##### PASSAGE #####

By Senad Karaahmetovic
China’s Ministry of Commerce announced Thursday a set of new measures to drive car demand, including a potential tax break for electric vehicles (EVs) and plans to make additional charging stations, as well as reduced charging fees.
The announcement was part of a joint statement between the Ministry of Commerce and 16 other departments. Shares of local automakers including Geely Automobile Holdings Ltd (HK:0175) (OTC:GELYY) and Great Wall Motor Company Ltd (HK:2333) (OTC:GWLLY) both jumped 6%.
Shares of NIO Inc (HK:9866) (NYSE:NIO) and Xpeng Inc (HK:9868) (NYSE:XPEV) (XPEV) are up 2.3% and 3.9%, respectively, while Li Auto Inc (HK:2015) (NASDAQ:LI) stock is up 1.3%.
The move comes after a challenging period for China’s car market, the largest in the world, as the government reopens Shanghai and several other cities following strict coronavirus lockdowns.
Last month, the Chinese authorities reduced the car purchase tax to 5% for vehicles that cost less than 300,000 yuan ($45,000) and have 2.0-liter or smaller engines.
Additionally, those who bought certain fully and partly electric cars were not obliged to pay the purchase tax since 2014. The government initially wanted to restore the tax but that plan may now be canceled, the ministry said.
The decision to cut the car purchase tax significantly boosted the market rebound in June, with passenger car sales soaring 22% to 1.9 million units in that month, compared to the same period last year.
Furthermore, EV sales jumped 130% to 546,000 units in June, representing almost 30% of all vehicle sales. Sales of the local EV market leader BYD (HK:1211) (OTC:BYDDY) more than tripled to 134,000 units.

##### GIVEN ENTRIES #####

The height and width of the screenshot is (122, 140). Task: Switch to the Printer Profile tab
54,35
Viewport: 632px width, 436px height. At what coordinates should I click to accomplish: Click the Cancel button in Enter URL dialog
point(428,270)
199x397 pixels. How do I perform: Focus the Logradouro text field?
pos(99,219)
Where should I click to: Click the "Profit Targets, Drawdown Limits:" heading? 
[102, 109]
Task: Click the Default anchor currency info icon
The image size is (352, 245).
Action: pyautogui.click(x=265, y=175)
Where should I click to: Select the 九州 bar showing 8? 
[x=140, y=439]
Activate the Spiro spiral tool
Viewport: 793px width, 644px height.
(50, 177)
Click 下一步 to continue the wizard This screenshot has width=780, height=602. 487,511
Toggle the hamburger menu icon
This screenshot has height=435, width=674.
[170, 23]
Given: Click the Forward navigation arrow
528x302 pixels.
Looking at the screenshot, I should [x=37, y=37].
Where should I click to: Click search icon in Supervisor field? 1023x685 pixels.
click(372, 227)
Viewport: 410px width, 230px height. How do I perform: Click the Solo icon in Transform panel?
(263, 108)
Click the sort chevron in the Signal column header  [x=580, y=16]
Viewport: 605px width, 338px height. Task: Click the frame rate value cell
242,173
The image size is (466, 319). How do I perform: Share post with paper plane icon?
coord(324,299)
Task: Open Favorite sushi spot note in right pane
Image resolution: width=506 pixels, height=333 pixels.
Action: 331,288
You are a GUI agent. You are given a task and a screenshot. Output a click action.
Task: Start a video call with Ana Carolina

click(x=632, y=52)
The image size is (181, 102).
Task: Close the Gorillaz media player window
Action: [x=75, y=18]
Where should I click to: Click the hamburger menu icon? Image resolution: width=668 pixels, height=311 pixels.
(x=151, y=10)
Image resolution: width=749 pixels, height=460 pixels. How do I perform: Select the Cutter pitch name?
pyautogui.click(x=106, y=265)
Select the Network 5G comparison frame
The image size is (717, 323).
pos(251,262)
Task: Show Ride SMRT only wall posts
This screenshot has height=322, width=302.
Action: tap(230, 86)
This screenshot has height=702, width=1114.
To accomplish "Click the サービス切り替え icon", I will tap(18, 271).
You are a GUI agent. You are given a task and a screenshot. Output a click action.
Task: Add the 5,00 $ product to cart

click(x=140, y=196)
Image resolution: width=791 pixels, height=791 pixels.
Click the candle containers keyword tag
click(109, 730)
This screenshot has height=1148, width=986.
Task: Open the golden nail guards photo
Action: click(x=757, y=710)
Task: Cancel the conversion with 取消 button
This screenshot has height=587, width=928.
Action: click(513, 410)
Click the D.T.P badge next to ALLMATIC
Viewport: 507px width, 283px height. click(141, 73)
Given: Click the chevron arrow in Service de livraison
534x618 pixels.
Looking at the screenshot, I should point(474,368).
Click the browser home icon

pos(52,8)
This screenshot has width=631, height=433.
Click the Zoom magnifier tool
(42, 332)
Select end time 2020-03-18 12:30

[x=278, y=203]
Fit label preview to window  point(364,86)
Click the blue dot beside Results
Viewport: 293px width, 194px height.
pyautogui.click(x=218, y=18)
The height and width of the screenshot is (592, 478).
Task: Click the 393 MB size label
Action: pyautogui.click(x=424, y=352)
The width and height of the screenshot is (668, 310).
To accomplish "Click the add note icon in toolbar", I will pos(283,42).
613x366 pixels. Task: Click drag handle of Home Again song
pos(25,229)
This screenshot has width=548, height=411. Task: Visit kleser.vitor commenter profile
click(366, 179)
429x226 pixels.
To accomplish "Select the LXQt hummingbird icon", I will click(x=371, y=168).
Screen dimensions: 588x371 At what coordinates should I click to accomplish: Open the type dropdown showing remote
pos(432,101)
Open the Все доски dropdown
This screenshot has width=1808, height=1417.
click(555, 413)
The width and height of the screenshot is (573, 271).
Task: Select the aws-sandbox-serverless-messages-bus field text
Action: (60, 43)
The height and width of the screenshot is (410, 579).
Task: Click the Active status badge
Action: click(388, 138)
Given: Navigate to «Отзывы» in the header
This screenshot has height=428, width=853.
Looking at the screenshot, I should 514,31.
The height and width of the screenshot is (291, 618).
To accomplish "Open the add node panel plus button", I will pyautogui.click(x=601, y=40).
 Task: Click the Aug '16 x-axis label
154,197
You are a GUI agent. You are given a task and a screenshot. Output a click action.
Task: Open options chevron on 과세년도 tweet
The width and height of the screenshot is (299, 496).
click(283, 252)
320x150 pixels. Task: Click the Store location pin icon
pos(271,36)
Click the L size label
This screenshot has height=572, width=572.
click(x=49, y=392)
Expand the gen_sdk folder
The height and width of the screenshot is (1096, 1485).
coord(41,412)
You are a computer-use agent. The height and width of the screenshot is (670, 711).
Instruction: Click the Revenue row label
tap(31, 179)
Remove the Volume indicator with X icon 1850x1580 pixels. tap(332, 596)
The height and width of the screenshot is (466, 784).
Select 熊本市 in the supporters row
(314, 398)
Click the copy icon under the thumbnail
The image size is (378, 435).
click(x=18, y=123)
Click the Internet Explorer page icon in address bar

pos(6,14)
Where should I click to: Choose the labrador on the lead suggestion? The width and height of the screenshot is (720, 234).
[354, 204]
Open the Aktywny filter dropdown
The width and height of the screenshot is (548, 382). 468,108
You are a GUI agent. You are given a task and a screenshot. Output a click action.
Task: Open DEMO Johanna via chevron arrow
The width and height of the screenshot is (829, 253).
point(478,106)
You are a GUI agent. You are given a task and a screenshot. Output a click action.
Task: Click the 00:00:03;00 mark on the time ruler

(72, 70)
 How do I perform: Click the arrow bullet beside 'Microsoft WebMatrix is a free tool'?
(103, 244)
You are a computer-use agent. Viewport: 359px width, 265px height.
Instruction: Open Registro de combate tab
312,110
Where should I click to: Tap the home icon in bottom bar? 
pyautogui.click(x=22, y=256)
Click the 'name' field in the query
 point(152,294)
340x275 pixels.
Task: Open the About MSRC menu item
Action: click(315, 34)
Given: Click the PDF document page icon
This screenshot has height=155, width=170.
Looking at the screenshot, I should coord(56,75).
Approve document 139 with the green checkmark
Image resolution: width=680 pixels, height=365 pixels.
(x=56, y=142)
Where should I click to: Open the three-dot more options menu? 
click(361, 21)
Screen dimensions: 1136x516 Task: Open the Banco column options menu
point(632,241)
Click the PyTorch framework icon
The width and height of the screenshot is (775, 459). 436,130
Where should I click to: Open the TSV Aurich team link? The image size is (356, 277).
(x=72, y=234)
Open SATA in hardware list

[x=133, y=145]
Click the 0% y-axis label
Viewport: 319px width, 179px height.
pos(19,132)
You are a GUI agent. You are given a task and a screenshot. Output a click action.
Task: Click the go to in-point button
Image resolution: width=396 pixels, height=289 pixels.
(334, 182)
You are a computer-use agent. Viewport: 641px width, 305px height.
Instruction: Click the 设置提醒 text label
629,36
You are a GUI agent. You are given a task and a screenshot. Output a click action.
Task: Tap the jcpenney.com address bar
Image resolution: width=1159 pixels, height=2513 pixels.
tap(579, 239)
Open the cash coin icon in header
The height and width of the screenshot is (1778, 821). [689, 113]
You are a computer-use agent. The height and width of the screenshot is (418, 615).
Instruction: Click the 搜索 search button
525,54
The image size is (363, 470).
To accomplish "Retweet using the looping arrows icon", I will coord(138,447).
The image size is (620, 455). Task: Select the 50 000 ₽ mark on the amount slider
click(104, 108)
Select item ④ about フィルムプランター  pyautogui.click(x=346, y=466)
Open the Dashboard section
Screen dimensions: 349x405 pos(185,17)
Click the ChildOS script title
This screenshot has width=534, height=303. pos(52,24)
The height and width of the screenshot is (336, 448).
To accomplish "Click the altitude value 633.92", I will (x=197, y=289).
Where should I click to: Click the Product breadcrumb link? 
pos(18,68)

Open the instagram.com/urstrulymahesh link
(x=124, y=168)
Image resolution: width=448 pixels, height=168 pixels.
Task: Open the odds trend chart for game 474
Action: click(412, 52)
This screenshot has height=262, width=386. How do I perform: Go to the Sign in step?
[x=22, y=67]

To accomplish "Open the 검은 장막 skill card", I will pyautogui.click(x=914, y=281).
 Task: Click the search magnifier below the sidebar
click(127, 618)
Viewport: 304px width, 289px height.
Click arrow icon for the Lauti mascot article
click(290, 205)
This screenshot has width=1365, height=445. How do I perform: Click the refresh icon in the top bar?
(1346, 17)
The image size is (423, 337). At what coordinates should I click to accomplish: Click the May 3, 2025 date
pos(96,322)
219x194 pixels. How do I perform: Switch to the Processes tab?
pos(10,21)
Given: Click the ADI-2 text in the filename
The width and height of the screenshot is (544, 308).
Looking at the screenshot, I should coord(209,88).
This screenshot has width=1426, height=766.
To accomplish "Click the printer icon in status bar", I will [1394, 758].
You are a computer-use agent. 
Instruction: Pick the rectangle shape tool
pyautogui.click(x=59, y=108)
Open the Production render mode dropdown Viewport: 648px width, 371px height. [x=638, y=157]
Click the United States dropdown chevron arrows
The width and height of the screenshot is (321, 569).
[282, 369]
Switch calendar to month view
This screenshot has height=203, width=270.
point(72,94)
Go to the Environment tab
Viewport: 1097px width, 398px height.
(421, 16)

#####

WHAT YOU HAVE TO DO: Reproduce the article on China's car market, starting at the words "The decision to" and ending after the words "period last year.". The entries are separate material and have no connection to the article on China's car market.

EXERCISE OUTPUT:
The decision to cut the car purchase tax significantly boosted the market rebound in June, with passenger car sales soaring 22% to 1.9 million units in that month, compared to the same period last year.